Unlawful border crossings to the U.S. have dropped by 25% (from 4,000 per day to 3,000) since the Biden administration implemented an executive order cracking down on asylum-seeking once arrivals reach a certain threshold, Department of Homeland Security officials told NBC News.
However, while border agents are sending back many migrants, they are releasing others into the U.S. while they pursue asylum claims in immigration courts due to a lack of viable alternatives, the officials added.
Enforcement of the action seems to be an issue, at least during its first weeks. Asides from this, officials are also not sending some migrants back to their countries of origin, as intended by the measure.
In some sections of the border, Central American migrants from countries like Guatemala, Honduras and El Salvador are being sent back to Mexico. Without funding from Congress, the official said, authorities will continue with this course of action. Many migrants not accepted by Mexico will be let into the U.S., he added.

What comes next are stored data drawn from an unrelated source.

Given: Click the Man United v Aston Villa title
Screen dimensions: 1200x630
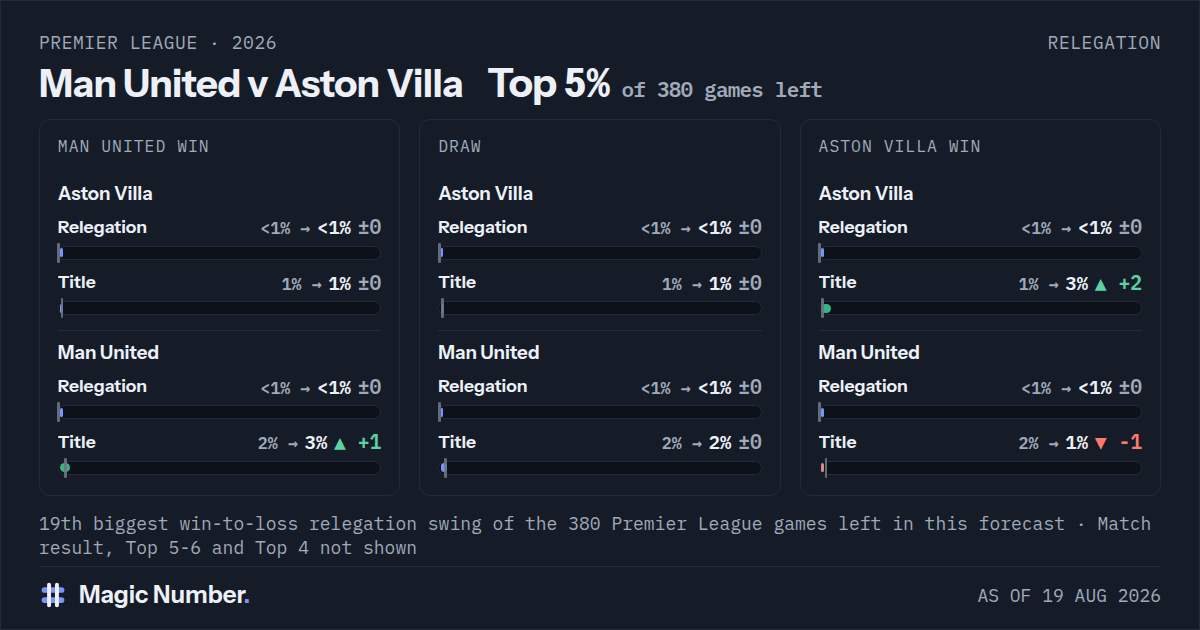Looking at the screenshot, I should (x=251, y=84).
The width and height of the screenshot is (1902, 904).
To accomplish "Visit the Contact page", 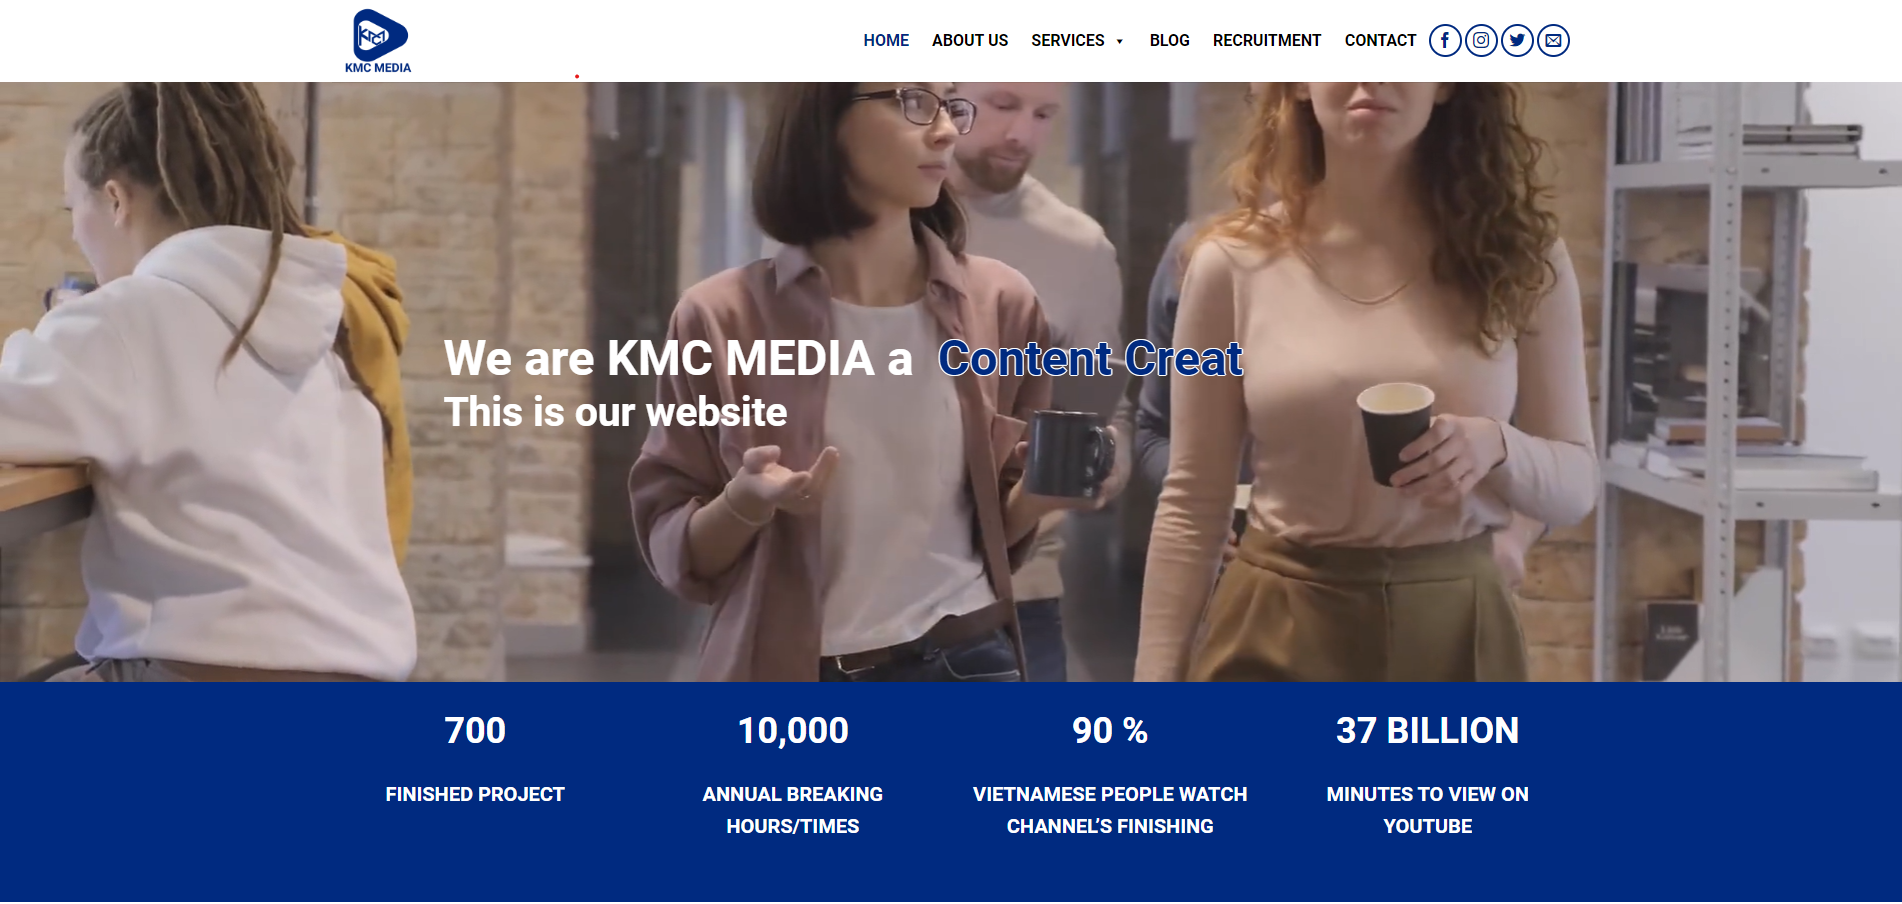I will (x=1379, y=41).
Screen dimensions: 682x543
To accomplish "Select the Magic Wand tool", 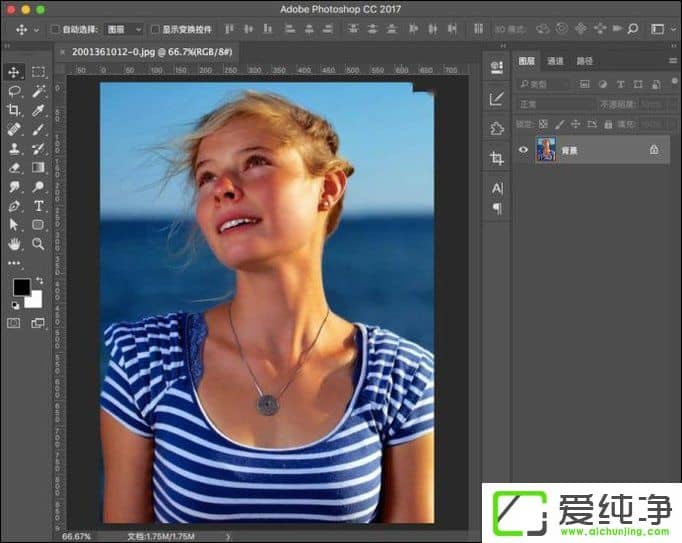I will [x=38, y=91].
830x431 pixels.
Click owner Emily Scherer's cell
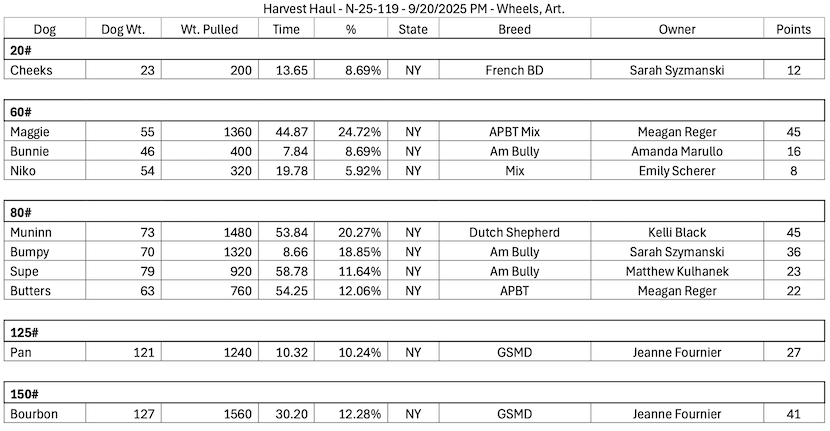(x=677, y=170)
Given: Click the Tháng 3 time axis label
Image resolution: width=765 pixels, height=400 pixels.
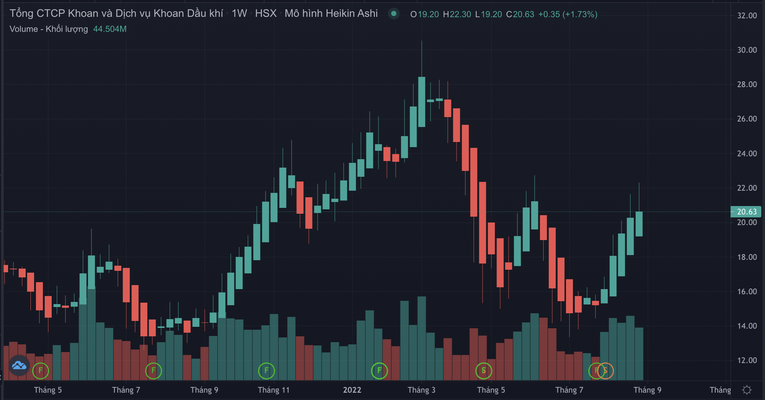Looking at the screenshot, I should pyautogui.click(x=421, y=390).
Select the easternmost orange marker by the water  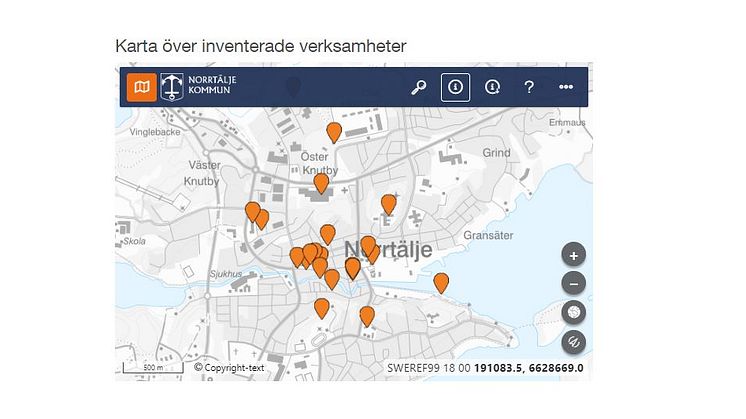[x=441, y=282]
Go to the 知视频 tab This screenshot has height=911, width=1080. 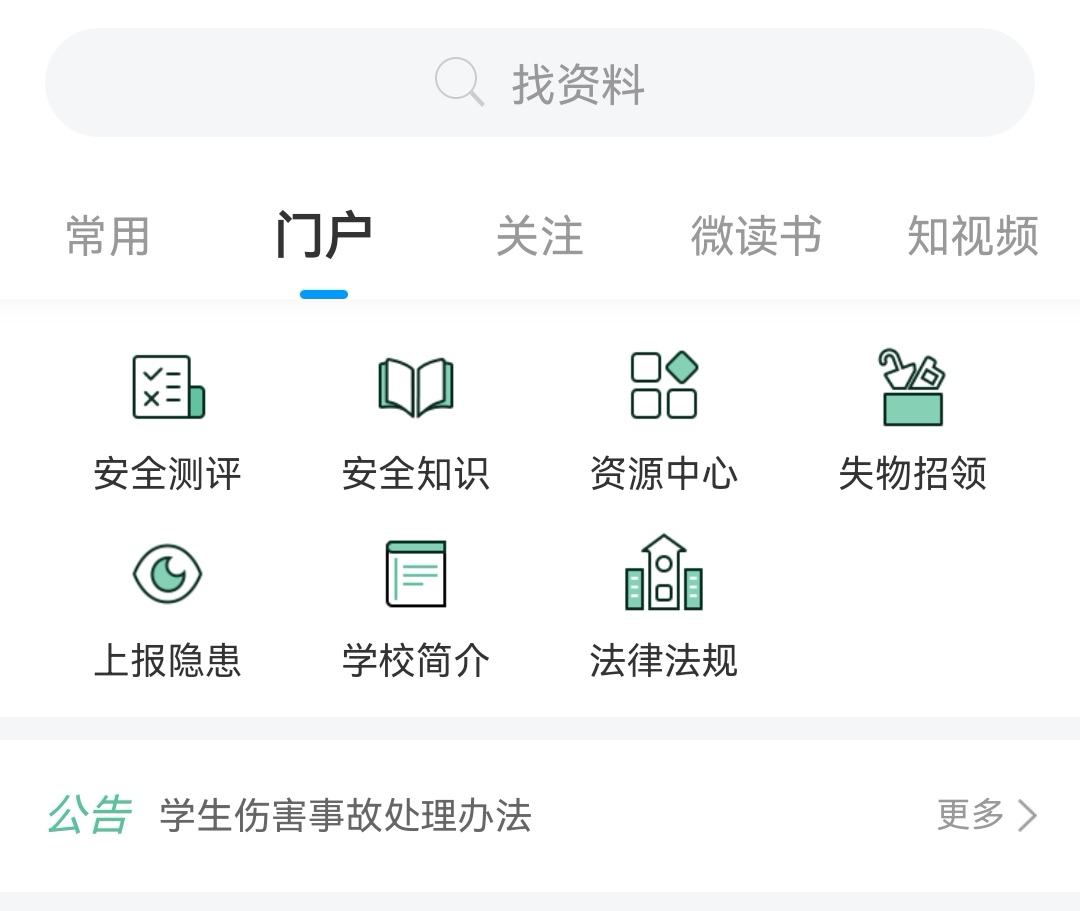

Concretely, migrants from Mexico, Central America and the Caribbean are being sent back to Mexico, while migrants from the Eastern Hemisphere are being released into the U.S.
Moreover, authorities expect the drop in encounters to be short-lived. "We do see those declines in crossings whenever there's a new policy, but these smugglers quickly shift their strategies and their business, and smuggling humans and people will continue," said Hector Garza, vice president of the National Border Patrol Council. He added that there hasn't been real change and the state of affairs is the "status quo."
The administration also got sued by the American Civil Liberties Union (ACLU) and other immigrant advocacy organizations over the measure. The complaint was filed in a federal court in Washington D.C., with attorneys arguing that the decision violates a Congress' statute allowing migrants to request asylum regardless of whether they get to the country through a port of entry.
"While Congress has placed some limitations on the right to seek asylum over the years, it has never permitted the Executive Branch to categorically ban asylum based on where a noncitizen enters the country," reads a passage of the presentation.
Lee Gelernt, deputy director of ACLU's Immigrants' Rights Project, had already anticipated the organization would take this step shortly after the order was announced. "The administration lacks unilateral authority to override Congress and bar asylum based on how one enters the country, a point the courts made crystal clear when the Trump administration unsuccessfully tried a near-identical ban," he said.
Biden administration officials, on their end, defended the decision. White House assistant press secretary Angelo Fernández Hernández said it was because "border encounters remain too high," while referring inquiries to the Department of Justice.
A spokesperson for the Department of Homeland Security, on her end, said the department cannot comment on pending litigation but argued the rule is "lawful" and "critical to strengthening border security."
The executive action bars migrants who cross illegally from seeking asylum once the daily threshold of 2,500 is met, unless individuals meet certain exemptions. The measure could be turned on and off and would be lifted when there's a daily average of fewer than 1,500 encounters between ports of entry.
The changes mark Biden's toughest border restrictions yet. It also follows a failed bipartisan border bill blocked by Congress Republicans that would have seen similar measures.